The project came together in just shy of 14 days, so things were a bit frenetic. The logos changed 17 times. Layout and top billing were in constant flux. The front page had UK and US donation links… or maybe just UK? Looming in the back of Jonathan’s mind was the fact that when this site goes live, and several dozen artists with an aggregate 100+ million twitter followers all invite the world to donate, the traffic would be coming fast and heavy.

They were using Google Cloud Platform, which was a bit new to them, and they were really eager to set up automatic scaling so that they’d be able to handle the load.
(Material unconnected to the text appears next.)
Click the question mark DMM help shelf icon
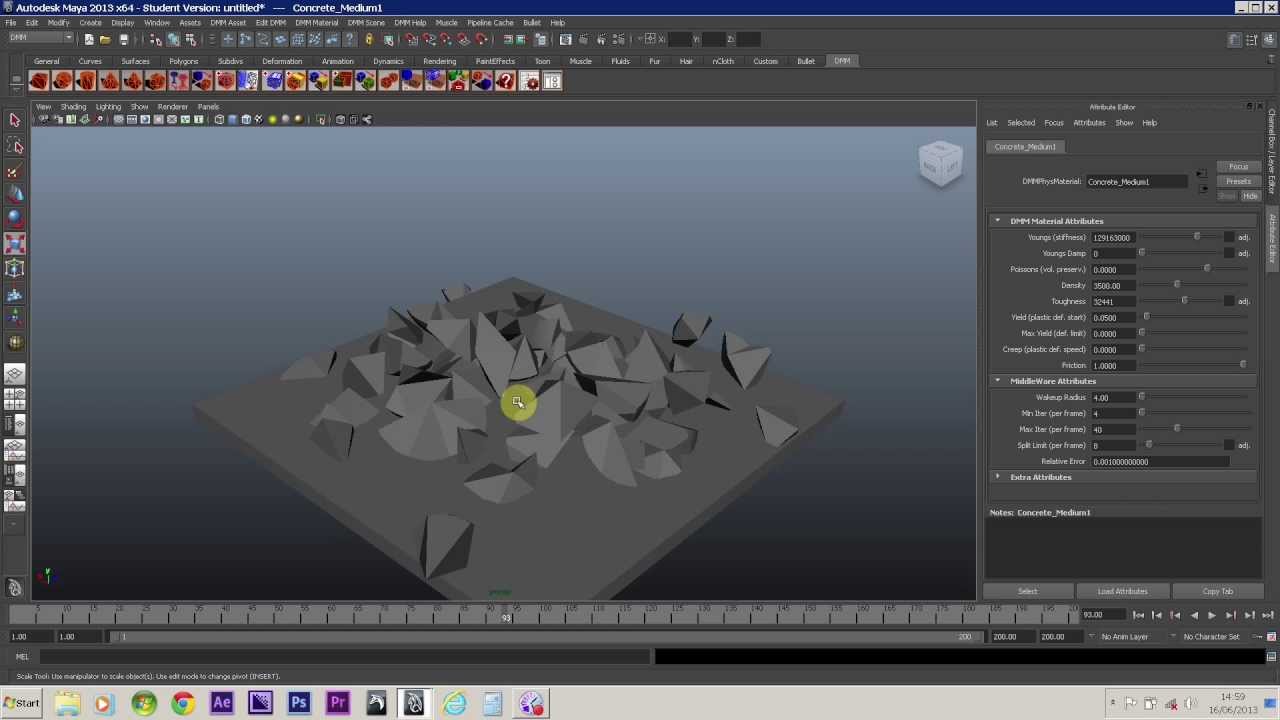Screen dimensions: 1280x720 point(505,82)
They were also using Google DNS to direct traffic to a Google Compute Engine instance hosting Wordpress and using a local instance of MySQL as the database.
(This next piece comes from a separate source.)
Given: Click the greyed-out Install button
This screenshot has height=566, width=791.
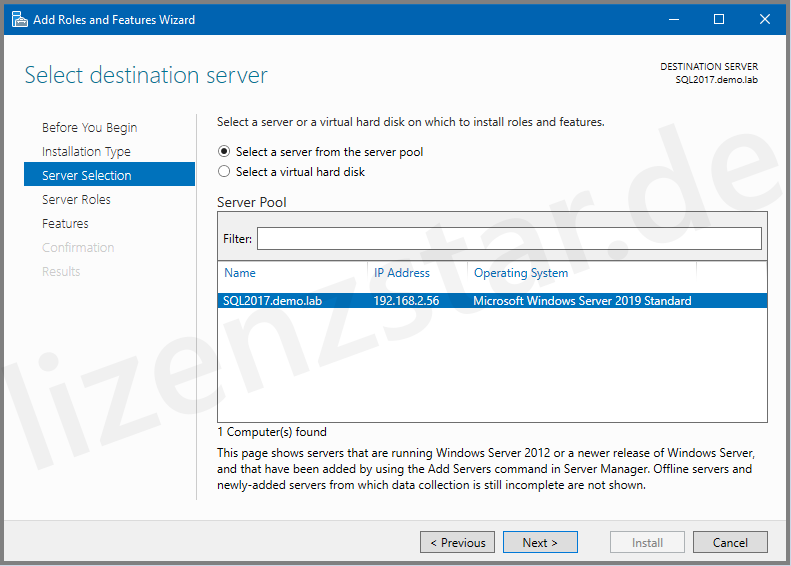Looking at the screenshot, I should 647,542.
As I explained to Mukesh and Jonathan the standard best practices required to operate a dynamic website like this correctly (e.g., use a load balancer, use replica pools, use autoscaler, and move MySQL to CloudSQL with MemCacheD, and configure WordPress for performance), an idea struck:

Miles: “Hey, what dynamic stuff are you running through WordPress?”

Mukesh: “Well, really nothing. All payment processing is offloaded, comments are using disqus, but that’s really just for layout. And so the PR/media team can make updates on the day of the event.”

Because 100% of the site was static, rather than creating all of the above services, we simply copied the Band Aid 30 website to Google Cloud Storage. Cloud Storage is integrated into the Google front end, a powerful distributed edge routing and caching system that provides incredible performance for serving static content. Just imagine how much content is being served through this system for YouTube, Google Play, Picasa... it’s staggering!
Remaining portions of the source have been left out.